Design collaborations have included:

- Jenny Kee and Linda Jackson
- Ken Done
- May Gibbs
- Paul Yore.

== Recognition ==
Several Romance Was Born pieces are held in Australian museums and galleries, including 13 works at the National Gallery of Victoria, and three works at the Powerhouse Museum (Iced Vo Vo dress, crocheted dress & platform shoes).

In 2014, Romance Was Born was featured in a group exhibition at the NGV International, called Express Yourself: Romance Was Born for Kids, which ran from 17 October 2014 through to 12 April 2015. According to the National Gallery Victoria, the "vision was to create a fantastical, larger-than-life environment for participation, play and creativity that blended fashion, art, music and design. The resulting exhibition featured works from RWB collections past and present, the NGV collection and collaborating artists. It highlighted Sales and Plunkett's trademark collaborative style and creative themes that continue to underpin their practice".

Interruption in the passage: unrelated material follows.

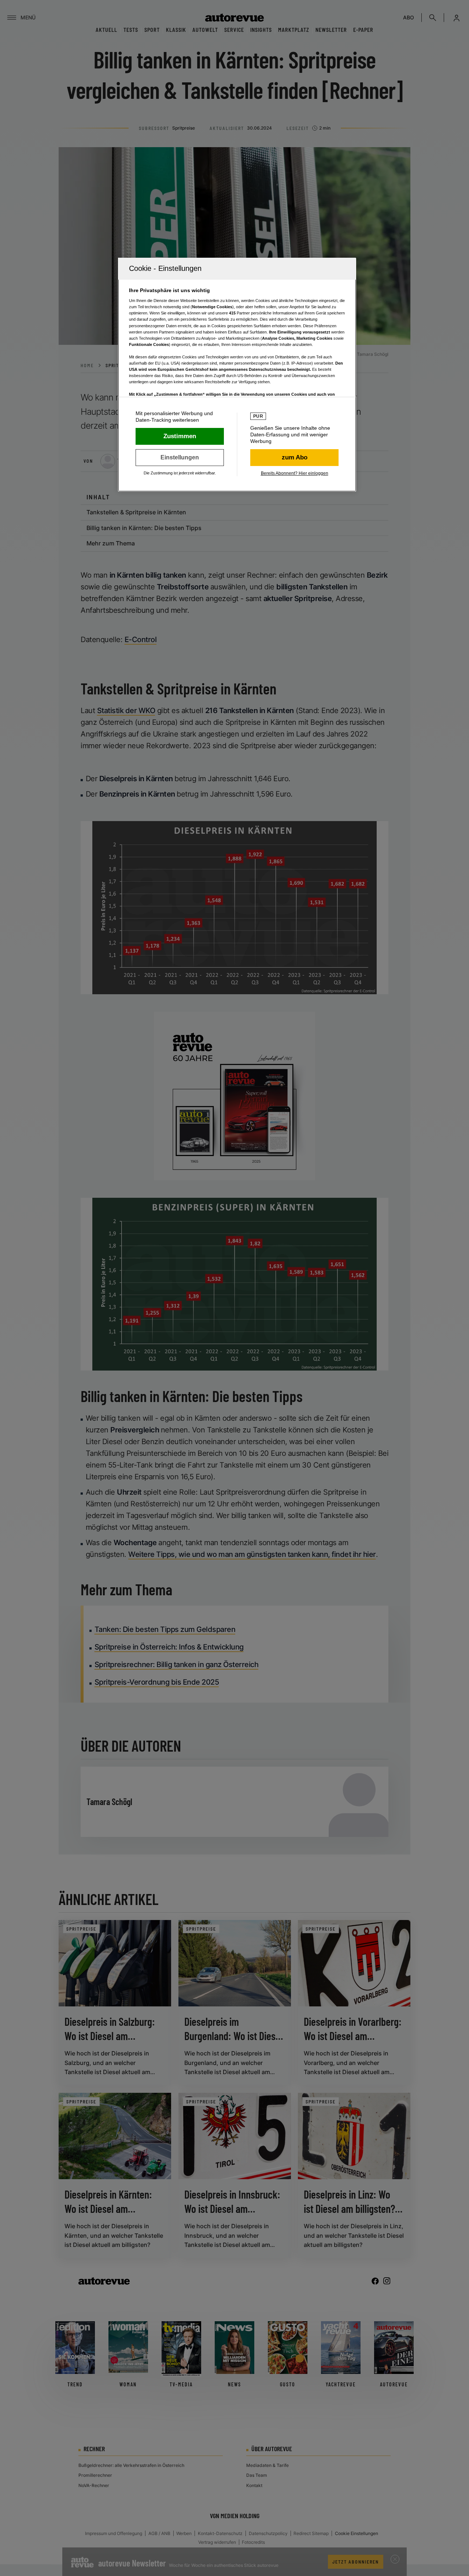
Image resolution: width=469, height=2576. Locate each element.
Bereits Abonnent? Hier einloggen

Notable celebrities such as Cate Blanchett, Tavi Gevinson, Karen O, MIA, Natasha Khan, Cyndi Lauper, Lily Allen, Grimes and Miley Cyrus have worn Romance Was Born on the red carpet.

In 2018, Romance Was Born published a book entitled Romance Was Born: A Love Story with Fashion, detailing their rise to prominence in the Australian fashion scene.

In 2019, designs by Romance Was Born were featured in the New York Metropolitan Museum of Art's summer exhibition Camp: Notes on Fashion.

A portrait of Plunkett by Meagan Pelham titled Romance is LOVE was a finalist in the 2022 Archibald Prize.

Romance Was Born and Anne Cordingley won the 2022 Sydney Theatre Award for best costume design of a mainstage production for their work on Amadeus.